Bu saldırı, askeri diktatör Mobutu Sese Seko'nun Kongo'daki gücünü sağlamlaştırdığı uzun bir dönem olan Kongo Krizi'ne (1960-1965) hız verdi. CIA 1965'te, bölgede komünizmin kabul görmesini önlemek için, Mobutu'nun Kongo Cumhuriyeti'nin demokratik yönetimini yıkma teşebbüsünü destekledi. Mobutu, ülkeyi 1997 yılına kadar yöneten acımasız bir tek adam pozisyonunda kalacaktı.

1963: Güney Vietnam

Ngo Dinh Diem'
Güney Vietnam'ın gitgide popülerliğini yitiren başkanı Ngo Dinh Diem'in (üstte), Vietnam savaşı sırasında Kasım 1963'te bir askeri darbeyle devrildiği Saygon'daki başkanlık sarayı

Amerika'nın Vietnam'da yaşadığı hezimete dair birçok belge Pentagon Papers (Pentagon Belgeleri) adı altında, The New York Times'ın 1971 yılına ait bir baskısında yayınlandı. Arkasından gelen büyük sansasyondan anlaşılana göre, CIA 1963 yılında Güney Vietnam lideri Ngo Dinh Diem'e yönelik yapılan darbe ve suikastı desteklemişti.

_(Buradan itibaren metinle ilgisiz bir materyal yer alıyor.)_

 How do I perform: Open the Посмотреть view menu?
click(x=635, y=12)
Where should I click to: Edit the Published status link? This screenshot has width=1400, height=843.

ABD 1963 yılında Başkan Ho Chi Minh'in başında olduğu komünist Kuzey Vietnam ile savaşması için sayısız ABD askerini hiç nedensiz Vietnam'a yolladı. İlk dönemlerde ABD, Diem'i desteklemişti. Çünkü kuzey ile savaşıyordu. Bununla beraber, Başkan Diem'in Budist insanlara uyguladığı işkenceler saygınlığını tamamen azaltmıştı. Diem'in karakterindeki bu açık, Kennedy'nin Diem'i savaşı kazanma olasılığının olmadığını düşündürdü. Kasım 1963'te gerçekleşen darbe ve Diem suikastı, Başkan Kennedy suikastından kısa süre önce yapılmıştı.

1973: Şili

Şili Devlet Başkanı Augusto Pinochet, Dışişleri Bakanı Henry Kissinger'ı 1976'da Başkanlık makamına gelişinde selamlıyor

Şili demokratik yollarla 1970'de sosyalist Salvador Allende'yi cumhurbaşkanı seçmişti. Fakat ABD Başkanı Richard Nixon, Allende'nin koltuğa oturmasını engellemek için derhal bir darbe düzenlemek istedi. Nixon bu yönde emir verdikten sonra CIA, yeni sosyali cumhurbaşkanını aşağı çekmek için, aşırılıkçı Şililere maddi destekler yapmaya başladı. Tüm bu destekler eşliğinde, 1973 yılında askeri diktatör Augusto Pinochet, Allende'yi devirmeyi başaracaktı. Pinochet 1990'a kadar Şili'nin seçilmemiş anti-demokratik cumhurbaşkanı olarak başta kalacaktı.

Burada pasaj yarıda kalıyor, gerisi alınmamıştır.